One memory that continues to drive Judd is her encounter with an HIV-positive Indian woman named Kausar. In March of this year, her travels brought her to Mumbai, formerly known as Bombay and the most populous city in the world. In a settlement where tens of thousands of people live on top of one another in decrepit hovels, Judd followed Kausar through dirty standing water and dangerously jury-rigged electrical wires to the tiny one-room shack she shares with her son and daughter.
"When I entered this slum, all the light was immediately blotted out. The corridors were very narrow, and children would appear in cracks in the walls, these dirty, ragged faces full of excitement to see us," Judd says. "To get to Kausar’s home, we climbed a bamboo ladder secured with twine, and when we got there, we both burst into tears."
Kausar became HIV-positive when her husband had sex outside of the marriage, contracted the virus, and infected her. "She fell ill, and in the midst of dealing with that, she had the guts -- in a society where it is very taboo -- to be tested for HIV," Judd says. "Her doctor, clearly grasping her poverty and disempowerment, told her it was a death sentence. She tore up her test results and slapped him across the face."

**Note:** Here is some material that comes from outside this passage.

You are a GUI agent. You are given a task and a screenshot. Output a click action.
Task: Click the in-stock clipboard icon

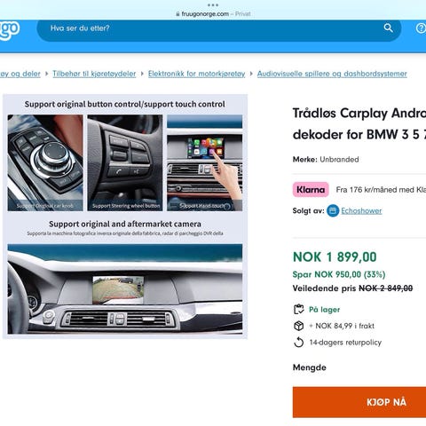(299, 310)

Instead of giving up, as her doctor did, Kausar became an HIV advocate, working with YouthAIDS. "She spends her time educating others, and is constantly with people when they get positive results on their HIV tests. She escorts them through the process, gets them counseling, helps them get antiretroviral drugs. Through this work, she’s managed to not just survive, but to transcend the most grim reality imaginable," Judd says.
Fiercely passionate about the sexual exploitation and lack of status of women and girls in developing nations, Judd focuses much of her activism on advocating for these vulnerable women -- women like Kausar and her daughter, a beautiful girl of about 13, who when her mother was ill scrounged on the streets and begged food from teachers to help her mother get her strength back.
"A child like that is so vulnerable to human trafficking and sexual exploitation," Judd says. "I had a really wonderful conversation with her about how special she is, and that her body is sacred, and how important it is that she believe that she could help create for herself a different destiny. But we need to make that happen for millions of women and girls in places like this."
Without taking gender issues seriously, there’s not much hope for controlling the HIV pandemic, says Michael H. Merson, MD, director of the Duke Global Health Institute and former director of the World Health Organization’s Global Program on AIDS. "Women in sexual relationships don’t have power, particularly in developing countries like India and African nations," says Merson. "They’re at risk in terms of their social, educational, and economic status. Why do so many women go into sex work and risk their bodies getting infected? Why, they need the cash -- to feed their child or get a piece of clothing."
In Africa, Judd met sex workers so desperate for the 15 cents earned from each encounter that they had sex on the sidewalk. In addition to their thriving sex trade, says Merson, many African countries have a shockingly high rape rate -- in southern Africa, as many as 70% to 80% of women report being forced to have sex.